=== What is being asked ===
The lines from the one containing "Task: Disable the" through the last one in the data: please copy those exactly, and only those, without the pictures.

##### Source material

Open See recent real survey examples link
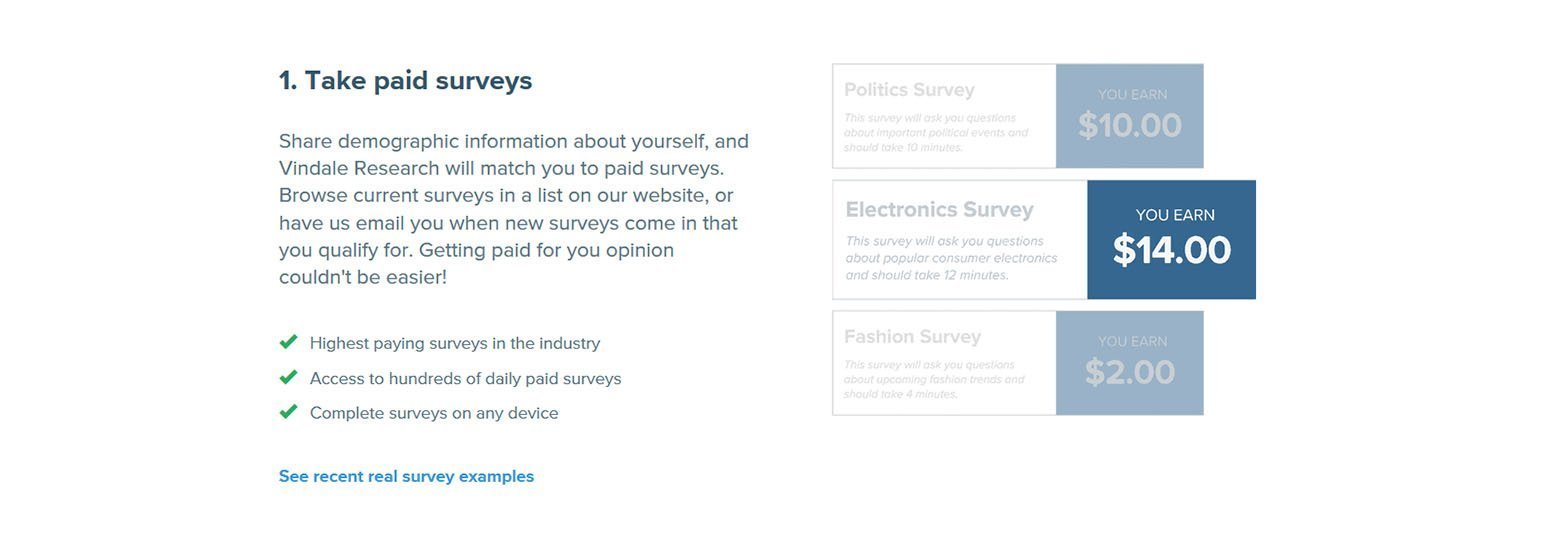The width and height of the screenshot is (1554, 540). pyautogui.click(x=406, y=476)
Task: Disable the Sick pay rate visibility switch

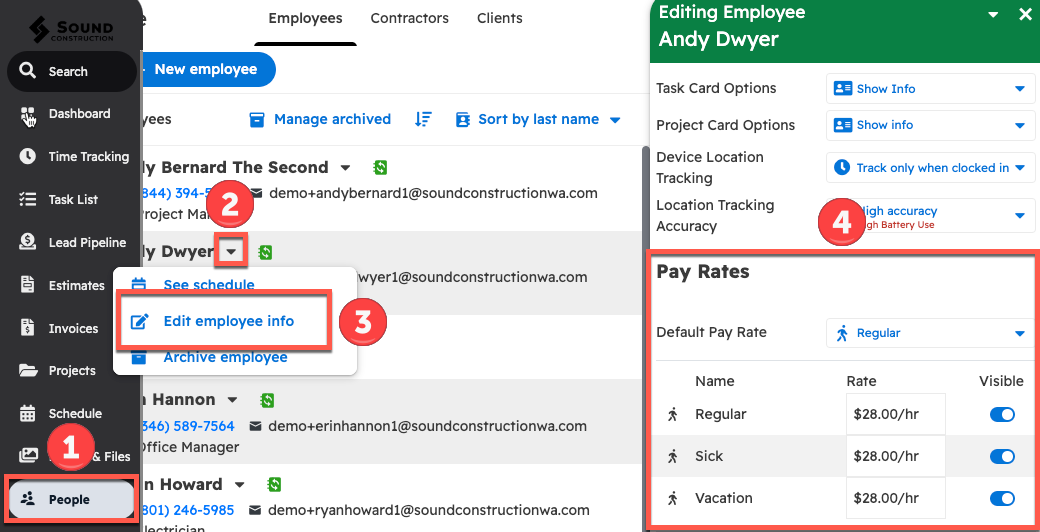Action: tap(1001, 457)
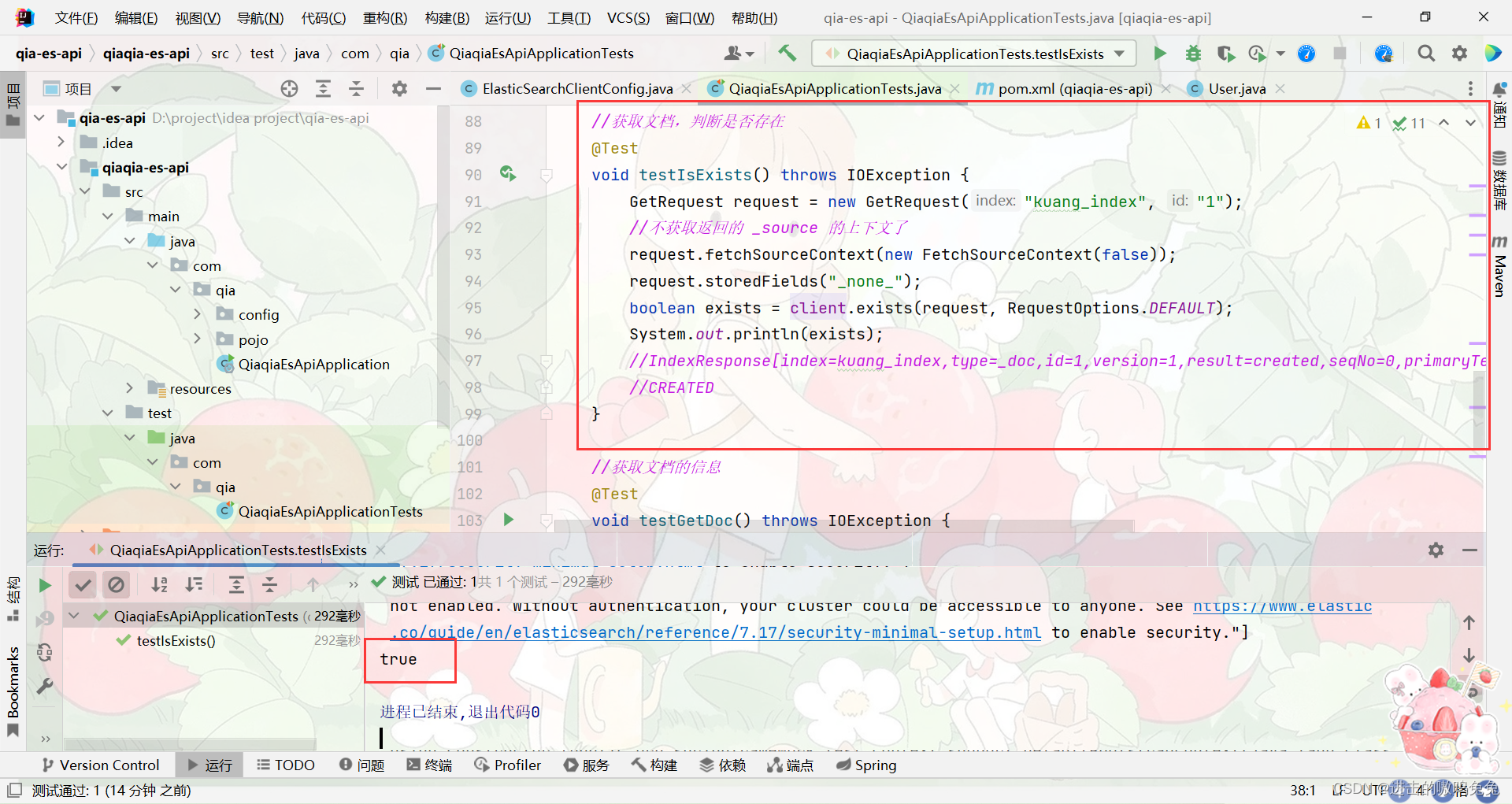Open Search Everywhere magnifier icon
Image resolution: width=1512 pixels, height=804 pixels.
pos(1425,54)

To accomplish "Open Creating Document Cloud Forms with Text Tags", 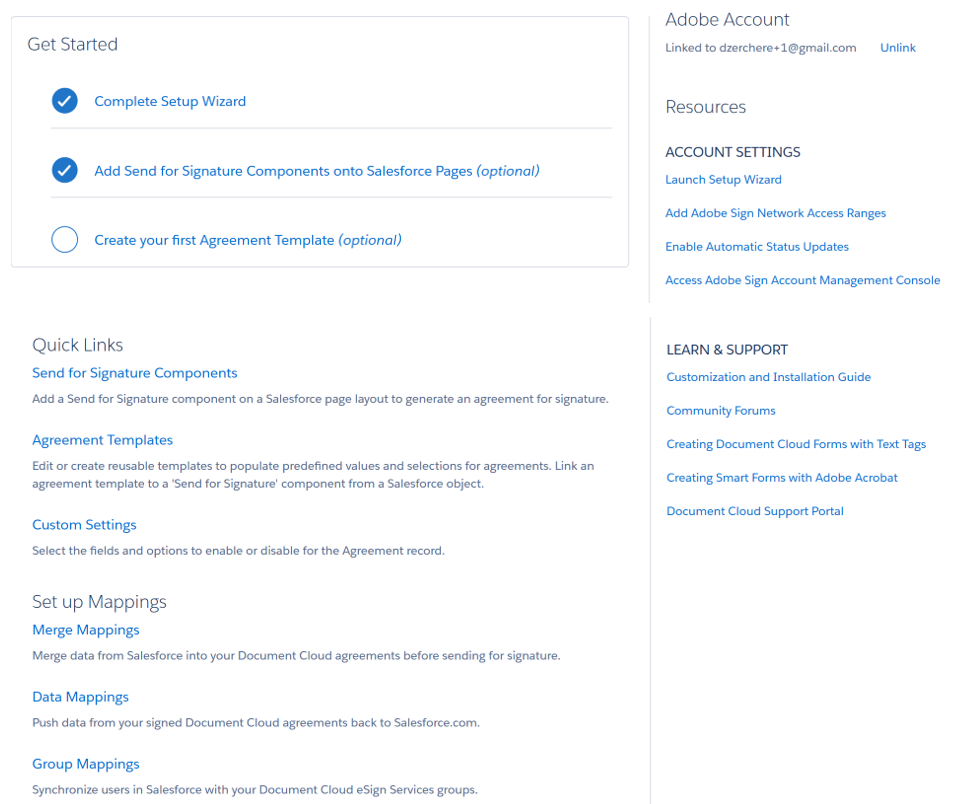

##########

=== Response box ===
Task: Disable the Sick pay rate visibility switch

Action: tap(1001, 457)
Open Search Everywhere magnifier icon
Image resolution: width=1512 pixels, height=804 pixels.
pos(1425,54)

To accomplish "Open Creating Document Cloud Forms with Text Tags", 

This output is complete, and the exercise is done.